Op een keer was ik vergeten waar ik naar zocht. Toen ik het haar heel bedeesd vroeg, sloeg ze me in mijn gezicht. Ze lag op dat moment op de bank en keek niet eens op van haar televisieprogramma. Het bloed gutste uit mijn neus en ik begon te huilen. Moeder griste een papieren servet van het tafeltje naast haar, scheurde er een stuk af en propte het in mijn neusgat. 'Je weet verdomd goed waar je naar zoekt!' schreeuwde ze. 'Je zorgt maar dat je het vindt!' Ik rende terug naar de garage en maakte genoeg kabaal om haar ervan te overtuigen dat ik koortsachtig haar bevel uitvoerde. Naarmate die zoekacties vaker voorkwamen, begon ik te fantaseren dat ik het vermiste voorwerp had gevonden. Ik stelde me voor dat ik met mijn buit naar boven liep en dat mama me met knuffels en kussen beloonde. In mijn fantasie leefde ons gezin sindsdien nog lang en gelukkig. Maar ik heb nooit een van haar verloren voorwerpen gevonden en ze liet me nooit vergeten dat ik een achterlijke sukkel was. Als klein kind besefte ik al dat mama een heel ander mens werd als vader thuis was. Dan besteedde ze zorg aan haar haar, trok ze mooie kleren aan en was ze veel meer ontspannen. Ik vond het heerlijk als papa thuis was. Dan vielen er geen klappen en waren er geen 'spie-gel'-behandelingen of lange speurtochten naar dingen die mama kwijt was. Vader werd mijn beschermer. Altijd als hij naar de garage ging om te knutselen, liep ik achter hem aan. Als hij in z'n lievelingsstoel de krant ging zitten lezen, zat ik aan zijn voeten, 's Avonds, als de tafel was afgeruimd, deed vader de vaat en droogde ik af. Ik wist dat me niets zou overkomen zolang ik bij hem in de buurt bleef. Op een dag kreeg ik een verschrikkelijke schok voordat hij naar z'n werk ging.

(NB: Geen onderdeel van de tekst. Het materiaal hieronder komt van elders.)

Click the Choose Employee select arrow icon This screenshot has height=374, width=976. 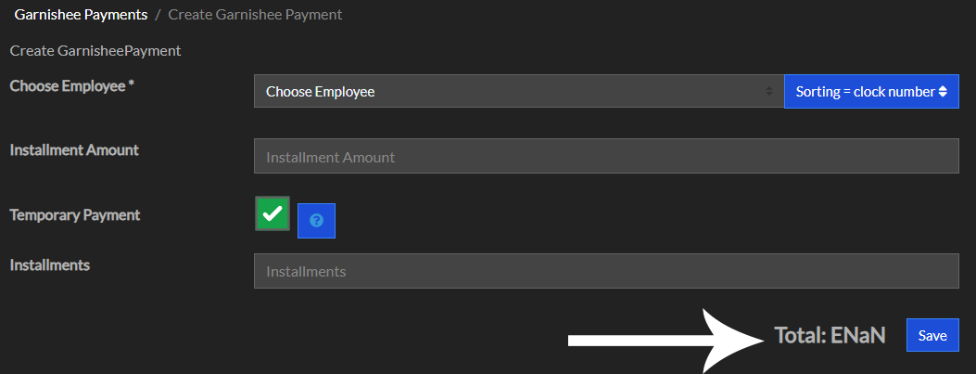[768, 91]
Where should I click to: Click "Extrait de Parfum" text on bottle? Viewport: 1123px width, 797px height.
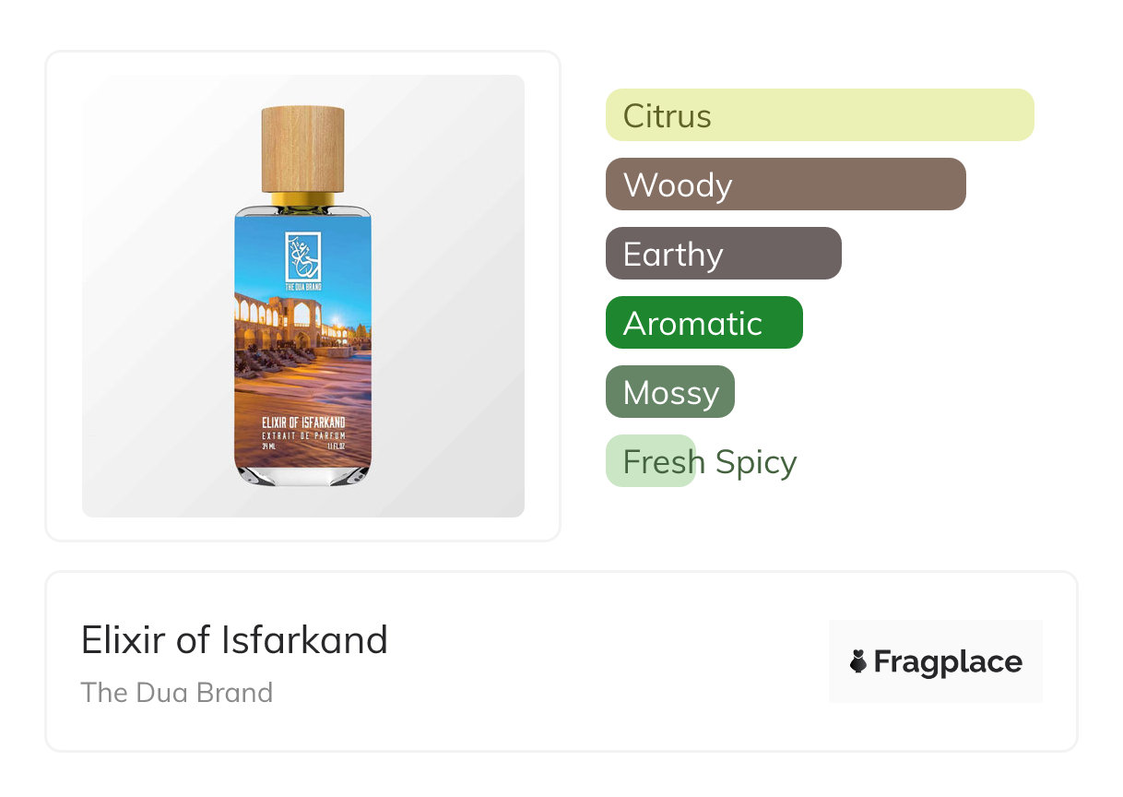click(x=302, y=434)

Toen hij Ron en Stan gedag had gezegd, hurkte hij bij me neer, greep me stevig bij mijn schouders en zei dat ik een 'goeie jongen' moest zijn. Moeder stond achter hem met haar armen over haar borst gevouwen en een grimmige glimlach op haar gezicht. Ik keek in mijn vaders ogen en wist onmiddellijk dat ik 'slecht' was. Er ging een ijskoude rilling door me heen. Ik wilde me aan hem vastklampen en nooit meer loslaten, maar voordat ik vader een knuffel kon geven, stond hij op, draaide zich om en liep de deur uit zonder nog een woord te zeggen. Na vaders waarschuwing was de relatie tussen moeder en mij korte tijd iets rustiger. Als papa thuis was, speelden mijn broers en ik buiten of op onze kamer tot ongeveer drie uur in de middag. Dan zette moeder de televisie aan zodat we naar tekenfilms konden kijken. Drie uur betekende 'borreltijd' voor mijn ouders. Dan zette vader allerlei flessen drank en mooie, hoge glazen op het keukenaanrecht. Hij sneed citroenen en limoenen aan schijfjes en legde die in kleine schaaltjes naast een potje kersen. Vaak dronken ze dan tot mijn broers en ik naar bed gingen. Ik zie ze nog op muziek uit de radio door de keuken dansen. Dicht tegen elkaar gedrukt zagen ze er zo gelukkig uit dat ik dacht de slechte tijden te kunnen begraven. Ik had het mis. De slechte tijden waren nog maar net begonnen. Een paar maanden later, op een zondag toen vader aan het werk was, speelden mijn broers en ik op onze kamer toen we moeder tegen ons hoorden schreeuwen terwijl ze de gang door stormde. Ron en Stan renden de woonkamer in om dekking te zoeken.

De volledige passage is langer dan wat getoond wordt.